Data Client

This notebook shows how to use the dataclient Python library to retrieve timeseries data from the time series service in a very fast manner.

For developers whishing to implement their own web service calls, you can find the REST documentation here: https://proba-v-mep.esa.int/api/timeseries/apidocs/

Defining area of interest

We first need to have a polygon that defines our area of interest. We'll read if from a GeoJson file and show it on the map.

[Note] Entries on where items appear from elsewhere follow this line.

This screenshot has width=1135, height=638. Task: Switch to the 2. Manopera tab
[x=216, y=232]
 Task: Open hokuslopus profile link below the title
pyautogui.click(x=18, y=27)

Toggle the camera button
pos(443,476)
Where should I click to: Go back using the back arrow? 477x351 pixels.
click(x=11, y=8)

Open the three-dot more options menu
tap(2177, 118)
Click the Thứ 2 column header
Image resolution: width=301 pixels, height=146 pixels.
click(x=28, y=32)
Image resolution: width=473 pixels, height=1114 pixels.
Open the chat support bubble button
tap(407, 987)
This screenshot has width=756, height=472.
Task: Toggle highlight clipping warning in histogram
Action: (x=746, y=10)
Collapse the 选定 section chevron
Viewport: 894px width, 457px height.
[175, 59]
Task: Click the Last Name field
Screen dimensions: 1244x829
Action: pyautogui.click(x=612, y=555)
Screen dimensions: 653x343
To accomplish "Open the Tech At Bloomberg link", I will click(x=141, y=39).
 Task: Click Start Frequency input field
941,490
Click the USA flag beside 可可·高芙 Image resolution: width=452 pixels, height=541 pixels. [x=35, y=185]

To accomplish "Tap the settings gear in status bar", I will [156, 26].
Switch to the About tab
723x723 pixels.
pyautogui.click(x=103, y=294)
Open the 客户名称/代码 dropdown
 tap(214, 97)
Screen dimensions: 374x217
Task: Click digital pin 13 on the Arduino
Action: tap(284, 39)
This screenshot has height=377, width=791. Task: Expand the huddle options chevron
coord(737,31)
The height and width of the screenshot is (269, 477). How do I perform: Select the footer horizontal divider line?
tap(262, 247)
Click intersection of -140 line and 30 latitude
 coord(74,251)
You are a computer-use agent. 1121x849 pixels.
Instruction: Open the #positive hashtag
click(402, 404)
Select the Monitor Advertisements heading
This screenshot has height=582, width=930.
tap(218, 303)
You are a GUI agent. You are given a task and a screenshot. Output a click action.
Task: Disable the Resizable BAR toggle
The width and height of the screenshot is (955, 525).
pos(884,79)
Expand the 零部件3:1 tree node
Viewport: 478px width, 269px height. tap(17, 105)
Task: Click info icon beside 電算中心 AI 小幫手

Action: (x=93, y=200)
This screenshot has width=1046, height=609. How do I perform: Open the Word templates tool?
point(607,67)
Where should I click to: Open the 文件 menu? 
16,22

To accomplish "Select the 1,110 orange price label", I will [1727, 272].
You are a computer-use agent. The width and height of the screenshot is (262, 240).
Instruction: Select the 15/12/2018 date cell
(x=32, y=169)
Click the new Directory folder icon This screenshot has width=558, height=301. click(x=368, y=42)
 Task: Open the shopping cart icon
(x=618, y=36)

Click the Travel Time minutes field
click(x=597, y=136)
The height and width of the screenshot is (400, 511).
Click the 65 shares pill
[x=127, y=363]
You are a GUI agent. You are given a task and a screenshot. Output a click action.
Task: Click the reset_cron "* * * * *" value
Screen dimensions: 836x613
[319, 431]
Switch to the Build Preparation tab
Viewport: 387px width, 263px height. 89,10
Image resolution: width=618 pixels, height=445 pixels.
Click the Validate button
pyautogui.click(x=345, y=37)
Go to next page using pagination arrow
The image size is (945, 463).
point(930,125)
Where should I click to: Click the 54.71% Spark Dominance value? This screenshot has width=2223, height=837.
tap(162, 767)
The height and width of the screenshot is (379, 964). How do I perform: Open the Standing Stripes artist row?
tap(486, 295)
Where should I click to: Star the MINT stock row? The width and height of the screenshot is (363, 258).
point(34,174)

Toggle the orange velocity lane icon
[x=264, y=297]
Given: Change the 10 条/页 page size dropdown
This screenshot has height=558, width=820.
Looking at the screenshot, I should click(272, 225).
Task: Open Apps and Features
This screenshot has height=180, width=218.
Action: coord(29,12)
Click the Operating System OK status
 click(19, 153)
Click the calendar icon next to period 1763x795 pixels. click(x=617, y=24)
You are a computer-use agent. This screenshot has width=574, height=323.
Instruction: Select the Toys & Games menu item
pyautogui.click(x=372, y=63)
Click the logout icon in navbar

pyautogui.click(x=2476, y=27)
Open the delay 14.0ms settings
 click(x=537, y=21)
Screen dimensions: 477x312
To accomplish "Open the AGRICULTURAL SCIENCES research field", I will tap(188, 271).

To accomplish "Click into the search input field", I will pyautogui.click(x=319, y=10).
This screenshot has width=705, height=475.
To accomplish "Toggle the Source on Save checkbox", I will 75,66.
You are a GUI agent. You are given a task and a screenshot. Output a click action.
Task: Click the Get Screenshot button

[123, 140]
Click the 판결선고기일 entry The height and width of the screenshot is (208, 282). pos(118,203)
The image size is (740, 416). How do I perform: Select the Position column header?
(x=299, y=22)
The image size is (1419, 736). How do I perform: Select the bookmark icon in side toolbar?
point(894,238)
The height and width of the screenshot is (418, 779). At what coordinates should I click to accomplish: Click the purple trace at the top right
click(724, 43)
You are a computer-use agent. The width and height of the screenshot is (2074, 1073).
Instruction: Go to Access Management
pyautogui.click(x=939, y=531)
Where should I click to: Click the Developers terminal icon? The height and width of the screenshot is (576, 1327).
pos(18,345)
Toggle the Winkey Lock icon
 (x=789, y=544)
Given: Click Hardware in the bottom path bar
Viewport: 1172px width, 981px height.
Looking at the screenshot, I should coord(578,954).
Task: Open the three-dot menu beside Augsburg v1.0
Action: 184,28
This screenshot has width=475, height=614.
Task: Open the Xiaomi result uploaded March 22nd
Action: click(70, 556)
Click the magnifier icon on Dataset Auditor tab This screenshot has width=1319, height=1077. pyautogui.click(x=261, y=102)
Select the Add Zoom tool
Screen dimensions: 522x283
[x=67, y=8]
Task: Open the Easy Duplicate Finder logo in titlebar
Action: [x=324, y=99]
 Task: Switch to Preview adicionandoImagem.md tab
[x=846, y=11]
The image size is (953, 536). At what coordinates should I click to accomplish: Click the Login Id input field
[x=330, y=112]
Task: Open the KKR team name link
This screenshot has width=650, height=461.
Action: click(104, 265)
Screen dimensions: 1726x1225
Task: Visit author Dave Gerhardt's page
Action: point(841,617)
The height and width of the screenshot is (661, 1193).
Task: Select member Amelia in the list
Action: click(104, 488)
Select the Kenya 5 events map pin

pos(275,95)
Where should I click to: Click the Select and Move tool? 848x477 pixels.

Note that this map may not be visible in the exported version of this notebook!

In [16]:
import geopandas as gpd
import pandas as pd
polygons = gpd.read_file("../../datasets/sentinel2/reserves.geojson")
test_area = polygons[polygons.Reservaat == "De Maat"]
test_area = test_area.iloc(0)[0]
In [6]:
from ipyleaflet import Map,DrawControl,GeoJSON
from shapely.geometry import mapping, shape

m = Map(center=[test_area.geometry.centroid.y,test_area.geometry.centroid.x], zoom=11)
dc = DrawControl()
m.add_control(dc)

m.add_layer(GeoJSON(data=mapping(test_area.geometry)))

m

This notebook uses the MEP dataclient library. It is available at https://bitbucket.org/vitotap/mep-dataclient.

Now we want to retrieve a timeseries for our polygon. Before we can do this, we need to know which 'layer' to query. This list of layers can also be retrieved from the web service:

In [7]:
import requests
response = requests.get("https://proba-v-mep.esa.int/api/timeseries/v1.0/ts/")
if response.status_code == 200:
    layerlist = response.json()['layers']
    layers = [layer['name'] for layer in layerlist if layer['name'].startswith('S2_') or layer['name'].startswith('PROBA') or layer['name'].startswith('BIOPAR')]
else:
    raise IOError(response.text)
layers
Out[7]:
['BIOPAR_LAI_V2_GLOBAL',
 'BIOPAR_FAPAR_V1_GLOBAL',
 'PROBAV_L3_S10_TOC_NDVI_333M',
 'S2_MARKERMEER',
 'BIOPAR_FCOVER300_V1_GLOBAL',
 'BIOPAR_FCOVER_V1_GLOBAL',
 'BIOPAR_LAI300_V1_GLOBAL',
 'S2_FAPAR_CLOUDCOVER',
 'BIOPAR_FAPAR300_V1_GLOBAL',
 'BIOPAR_FAPAR_V2_GLOBAL',
 'BIOPAR_FCOVER_V2_GLOBAL',
 'S2_NDVI',
 'S2_LAI',
 'S2_FAPAR',
 'BIOPAR_LAI_V1_GLOBAL',
 'BIOPAR_NDVI300_V1_GLOBAL',
 'BIOPAR_NDVI_V2_GLOBAL',
 'BIOPAR_WB300_V1_GLOBAL',
 'S2_FCOVER',
 'BIOPAR_BA300_V1_GLOBAL']

All of these layers can be queried, so let's go multitemporal, and query a PROBA-V and Sentinel 2 timeseries for the same area.

In [10]:
start = "2016-01-01"
end = "2018-12-01"
import dataclient
sentinel2_data = dataclient.get_timeseries(test_area,"S2_NDVI","2016-01-01","2018-12-01")
probav_data = dataclient.get_timeseries(test_area,"PROBAV_L3_S10_TOC_NDVI_333M","2016-01-01","2018-12-01")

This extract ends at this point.